Work instructions: Report every line of the entries that contains the word "perform".

>>>

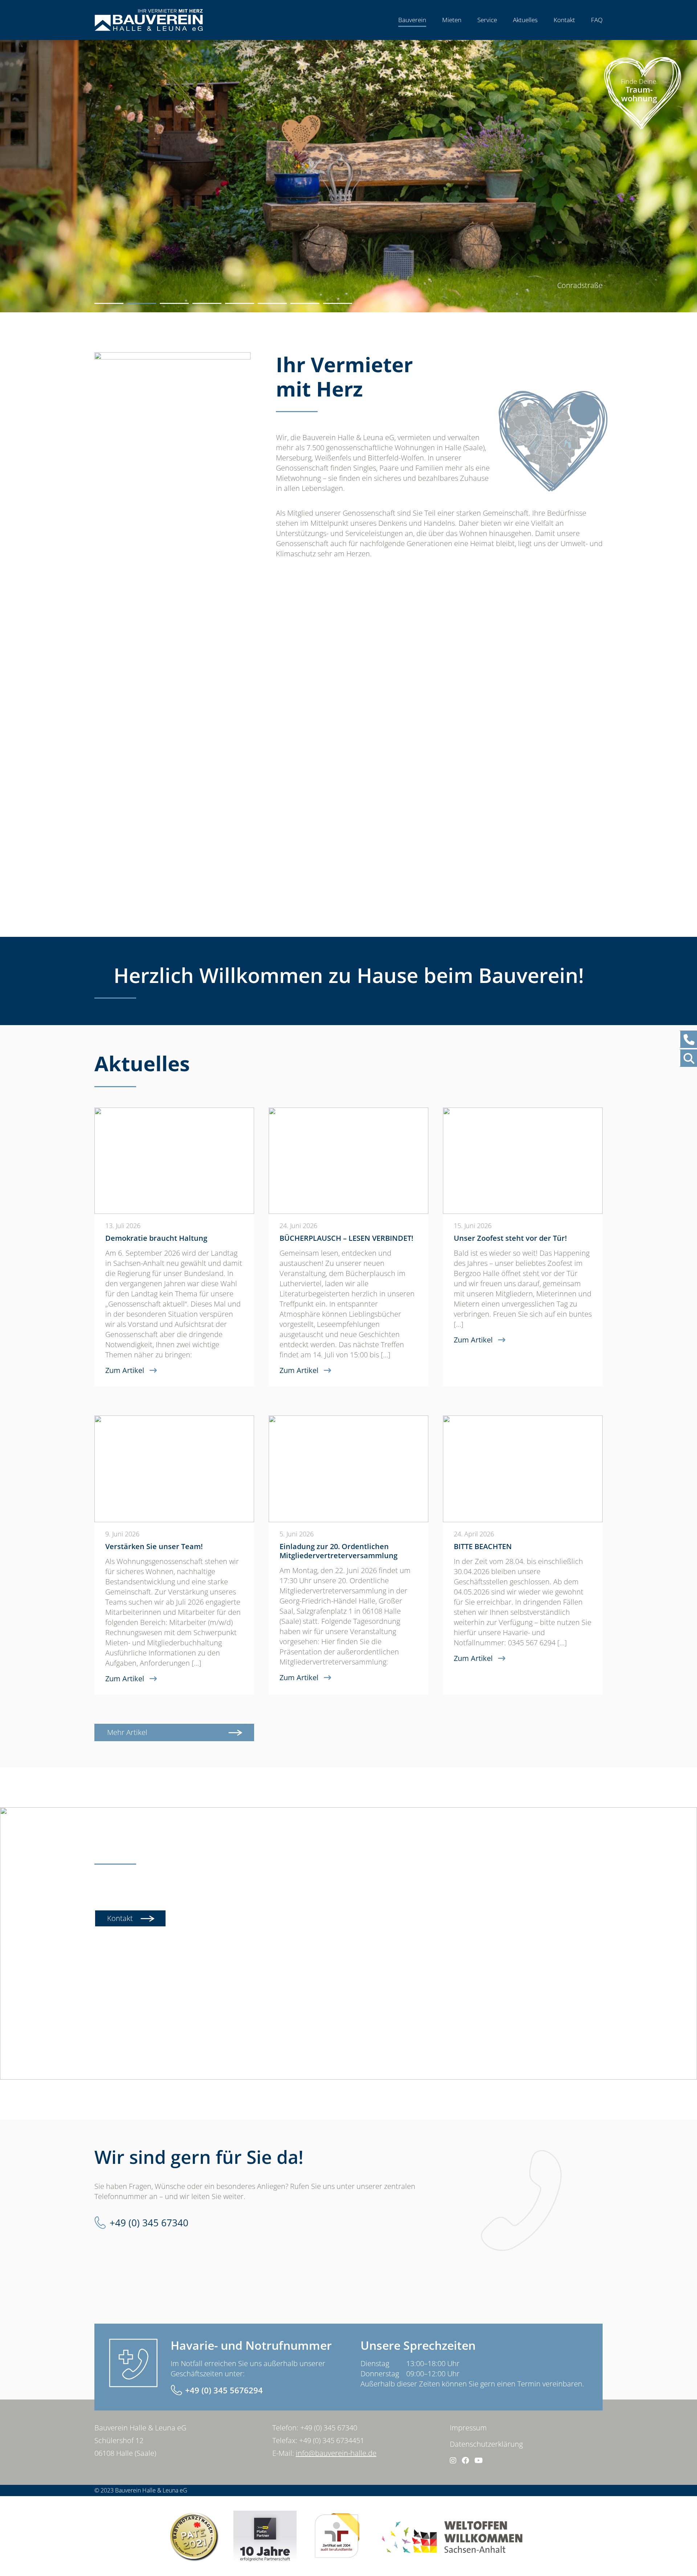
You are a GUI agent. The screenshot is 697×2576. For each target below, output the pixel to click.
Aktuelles (525, 20)
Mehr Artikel (127, 1732)
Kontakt (564, 20)
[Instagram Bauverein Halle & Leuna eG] (453, 2460)
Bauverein (412, 20)
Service (487, 20)
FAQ (597, 20)
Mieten (451, 20)
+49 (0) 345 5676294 (224, 2390)
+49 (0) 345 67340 (149, 2222)
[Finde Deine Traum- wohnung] (642, 132)
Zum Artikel (124, 1370)
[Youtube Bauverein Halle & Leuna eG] (478, 2460)
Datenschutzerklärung (486, 2444)
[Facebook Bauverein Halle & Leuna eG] (465, 2460)
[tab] (108, 303)
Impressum (468, 2428)
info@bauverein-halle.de (336, 2453)
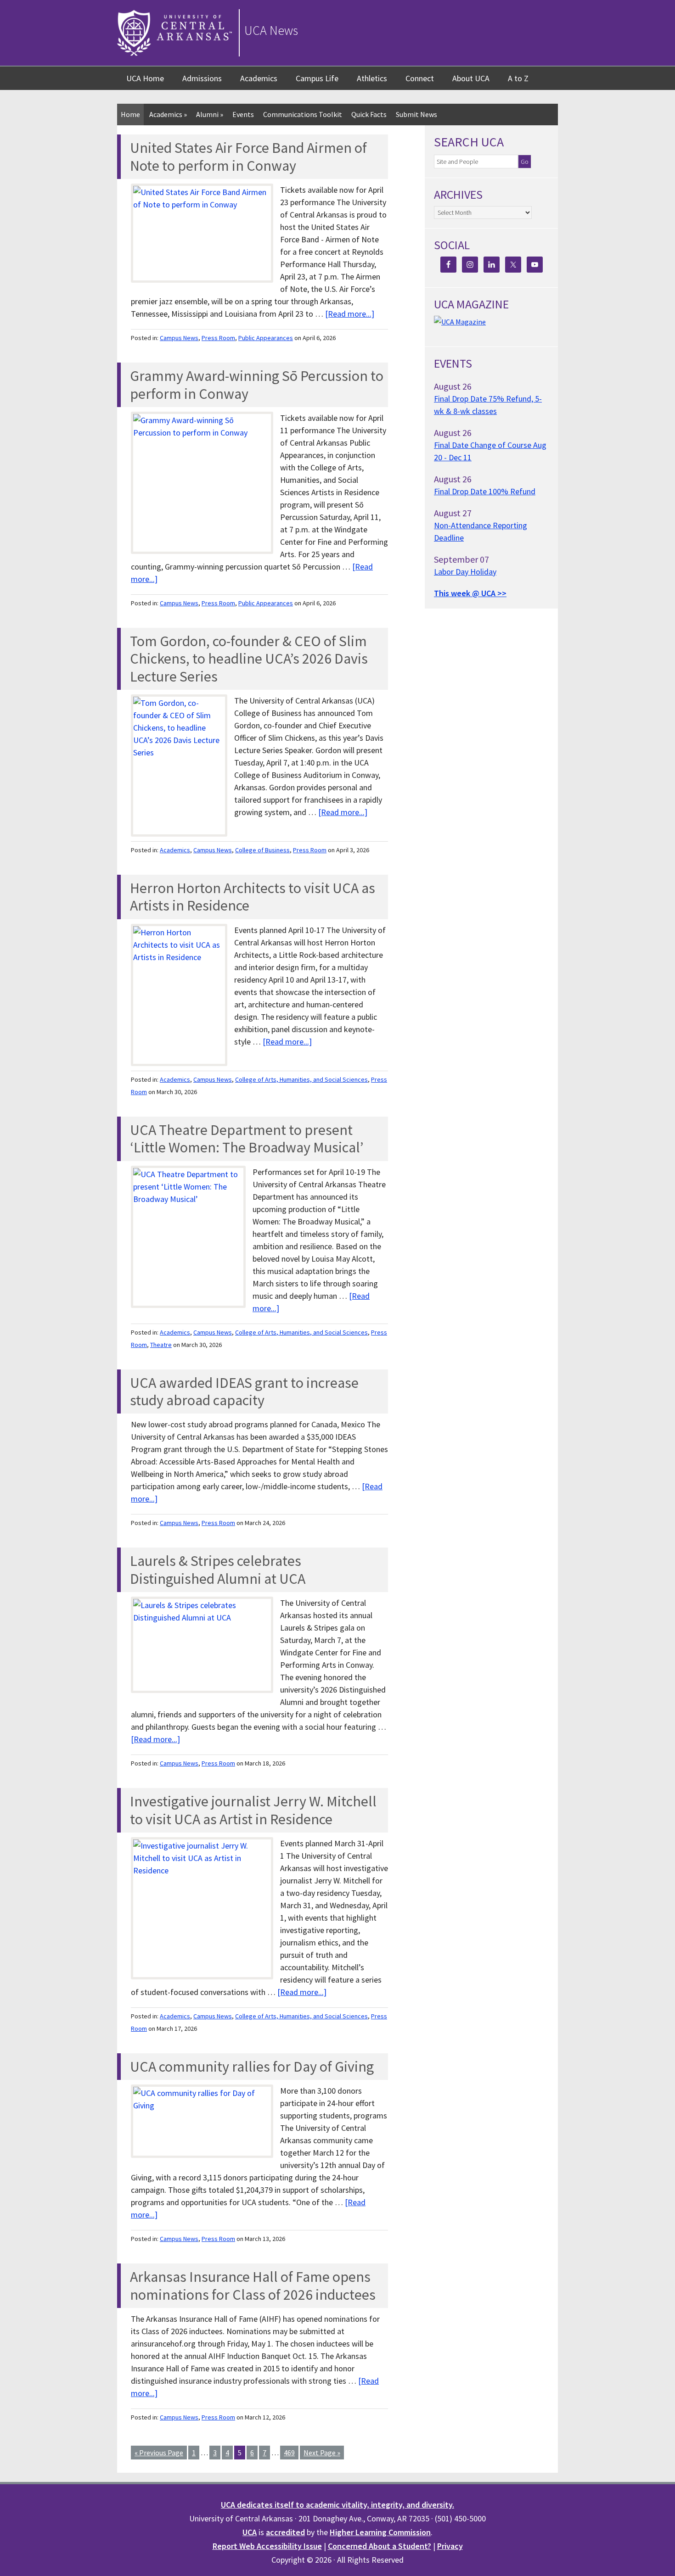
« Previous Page (159, 2452)
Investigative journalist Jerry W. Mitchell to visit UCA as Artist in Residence (253, 1810)
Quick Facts (369, 114)
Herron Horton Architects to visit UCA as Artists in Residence (252, 897)
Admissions (202, 78)
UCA (249, 2532)
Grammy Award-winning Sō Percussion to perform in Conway (256, 384)
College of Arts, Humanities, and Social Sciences (301, 1079)
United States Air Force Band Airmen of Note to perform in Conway (248, 156)
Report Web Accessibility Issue (267, 2546)
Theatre (161, 1345)
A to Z (518, 78)
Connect (419, 78)
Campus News (179, 338)
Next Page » (322, 2452)
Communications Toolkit (302, 114)
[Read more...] (349, 313)
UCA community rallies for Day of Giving (252, 2066)
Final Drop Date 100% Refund (484, 491)
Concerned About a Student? (379, 2546)
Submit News (416, 114)
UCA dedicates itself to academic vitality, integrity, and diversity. (337, 2504)
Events (243, 114)
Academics (258, 78)
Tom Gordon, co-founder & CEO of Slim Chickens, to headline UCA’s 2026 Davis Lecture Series (249, 659)
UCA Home (145, 78)
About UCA (470, 78)
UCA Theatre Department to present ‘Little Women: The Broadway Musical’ (247, 1139)
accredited (285, 2532)
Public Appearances (265, 338)
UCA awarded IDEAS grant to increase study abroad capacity (244, 1391)
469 (289, 2452)
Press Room (218, 338)
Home (130, 114)
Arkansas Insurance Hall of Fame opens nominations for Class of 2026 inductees (253, 2285)
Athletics (372, 78)
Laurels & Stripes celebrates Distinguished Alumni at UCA (217, 1569)
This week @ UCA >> (470, 593)
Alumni (209, 114)
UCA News (271, 30)
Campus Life (317, 78)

<<<

Output of the exercise:
Grammy Award-winning Sō Percussion to perform in Conway (256, 384)
United States Air Force Band Airmen of Note to perform in Conway (248, 156)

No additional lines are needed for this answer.